▶ _Text provided_:
[Start of section]

A physician association continues to roil the No Surprises Act’s arbitration process through successful litigation.
For the second time in a year, the Texas Medical Association (TMA) prevailed in court after arguing that regulations governing the independent dispute resolution (IDR) process do not comply with legislative intent. Barring a successful appeal, the Feb. 6 ruling means the U.S. Department of Health and Human Services (HHS) will need to issue its second rewrite of the regulations.
The IDR portal has been hampered by backlogs stemming from a volume of cases that vastly exceeds HHS’s preliminary projections. With the decision-making criteria in limbo until HHS announces how it will proceed, the ruling injects more uncertainty. For now, the portal remains open for business as usual (note: see an update below).
With two additional cases pending, the TMA hopes to trigger further changes that would be favorable to providers while running counter to HHS’s envisioned use of IDR regulations as a means to exert downward pressure on healthcare spending.
Feb. 10 update: CMS’s Center for Consumer Information and Insurance Oversight has posted a statement that arbitrators should cease issuing payment determinations until receiving further guidance from HHS. They also should recall any payment determinations issued after the court ruling was released Feb. 6. They can continue working on other aspects of the IDR process, such as eligibility determinations.

[End of section]

▶ _Instructions_:
[1] According to the article on the No Surprises Act arbitration ruling, what date was the court ruling released?
[2] In the article on the No Surprises Act arbitration ruling, begin at the words "The IDR portal" and stop after "an update below).". Write out that passage with "portal" swapped for "system".
[3] Extend the article on the No Surprises Act arbitration ruling past its final sentence.

Pixel coordinate grounding entries:
[Start of section]

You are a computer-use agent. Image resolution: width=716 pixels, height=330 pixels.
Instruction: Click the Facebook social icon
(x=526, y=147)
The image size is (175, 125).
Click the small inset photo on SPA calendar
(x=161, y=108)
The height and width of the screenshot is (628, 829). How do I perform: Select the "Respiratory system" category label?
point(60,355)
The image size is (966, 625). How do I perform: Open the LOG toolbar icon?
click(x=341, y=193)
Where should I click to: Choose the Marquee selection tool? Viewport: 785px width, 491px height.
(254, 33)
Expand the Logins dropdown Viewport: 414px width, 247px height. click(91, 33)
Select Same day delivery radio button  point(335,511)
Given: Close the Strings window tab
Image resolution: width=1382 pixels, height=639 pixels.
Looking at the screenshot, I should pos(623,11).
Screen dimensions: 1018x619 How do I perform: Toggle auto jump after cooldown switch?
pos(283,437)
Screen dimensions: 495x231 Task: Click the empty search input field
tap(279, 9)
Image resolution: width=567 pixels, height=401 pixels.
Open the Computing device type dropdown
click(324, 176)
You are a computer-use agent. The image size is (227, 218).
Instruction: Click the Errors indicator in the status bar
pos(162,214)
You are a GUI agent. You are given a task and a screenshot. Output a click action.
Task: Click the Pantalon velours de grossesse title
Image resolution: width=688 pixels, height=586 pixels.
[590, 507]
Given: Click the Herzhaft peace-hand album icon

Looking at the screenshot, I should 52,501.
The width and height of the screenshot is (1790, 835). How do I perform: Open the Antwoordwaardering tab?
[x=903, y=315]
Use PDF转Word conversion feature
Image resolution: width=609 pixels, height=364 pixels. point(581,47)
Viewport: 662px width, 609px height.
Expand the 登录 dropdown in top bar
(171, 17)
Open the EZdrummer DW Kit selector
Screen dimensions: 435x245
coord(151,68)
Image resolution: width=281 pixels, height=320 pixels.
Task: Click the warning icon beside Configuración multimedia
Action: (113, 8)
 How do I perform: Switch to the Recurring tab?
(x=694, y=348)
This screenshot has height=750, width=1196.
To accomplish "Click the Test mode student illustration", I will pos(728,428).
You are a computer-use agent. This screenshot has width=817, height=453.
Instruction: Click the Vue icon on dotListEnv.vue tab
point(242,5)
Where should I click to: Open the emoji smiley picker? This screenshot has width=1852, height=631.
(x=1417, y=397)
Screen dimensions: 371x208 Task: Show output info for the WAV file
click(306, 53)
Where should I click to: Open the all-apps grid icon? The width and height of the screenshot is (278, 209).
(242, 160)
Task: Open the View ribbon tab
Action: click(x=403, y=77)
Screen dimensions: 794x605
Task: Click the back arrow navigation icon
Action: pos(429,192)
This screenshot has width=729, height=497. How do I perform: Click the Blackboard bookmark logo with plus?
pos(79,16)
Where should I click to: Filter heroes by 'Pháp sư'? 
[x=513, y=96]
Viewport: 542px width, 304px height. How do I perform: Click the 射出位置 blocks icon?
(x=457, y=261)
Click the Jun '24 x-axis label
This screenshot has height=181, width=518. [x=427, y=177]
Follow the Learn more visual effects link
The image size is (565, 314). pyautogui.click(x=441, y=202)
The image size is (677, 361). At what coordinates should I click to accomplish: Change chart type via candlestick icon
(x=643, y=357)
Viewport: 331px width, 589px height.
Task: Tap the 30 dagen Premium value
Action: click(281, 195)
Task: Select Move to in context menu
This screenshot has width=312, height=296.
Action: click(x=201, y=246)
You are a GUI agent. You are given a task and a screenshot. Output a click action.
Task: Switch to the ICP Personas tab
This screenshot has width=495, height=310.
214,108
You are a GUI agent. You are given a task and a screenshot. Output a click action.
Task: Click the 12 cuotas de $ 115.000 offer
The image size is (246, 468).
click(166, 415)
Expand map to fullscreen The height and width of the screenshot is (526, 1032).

[End of section]

▶ _Your responses_:
[1] Feb. 6

[2]
The IDR system has been hampered by backlogs stemming from a volume of cases that vastly exceeds HHS’s preliminary projections. With the decision-making criteria in limbo until HHS announces how it will proceed, the ruling injects more uncertainty. For now, the system remains open for business as usual (note: see an update below).

[3]
HHS is “in the process of evaluating and updating federal IDR process guidance, systems and related documents to make them consistent with the [court] decision,” according to the notice.
Feb. 27 update: HHS says arbitrators may resume issuing payment determinations for all cases that involve items and services provided before Oct. 25, 2022. That’s the effective date for the final rule that was the subject of the recently decided litigation in Texas.
Before the rule took effect, arbitrators were using guidance that more closely echoed the criteria described in the No Surprises Act legislative text. Still, that guidance instructed arbitrators to consider information aside from the QPA only if such information is believed to be credible and pertinent to either party’s offer. Meanwhile, consideration of the QPA was not held to any such standard.
“Certified IDR entities will continue to hold issuance of payment determinations for disputes involving items or services furnished on or after Oct. 25, 2022, until the Departments [HHS, Labor and Treasury] issue further guidance,” according to a Feb. 24 notice. “All other Federal IDR process timelines continue to apply. Therefore, disputing parties should continue to engage in open negotiations and all other aspects of the Federal IDR process, including submitting fees and offers.”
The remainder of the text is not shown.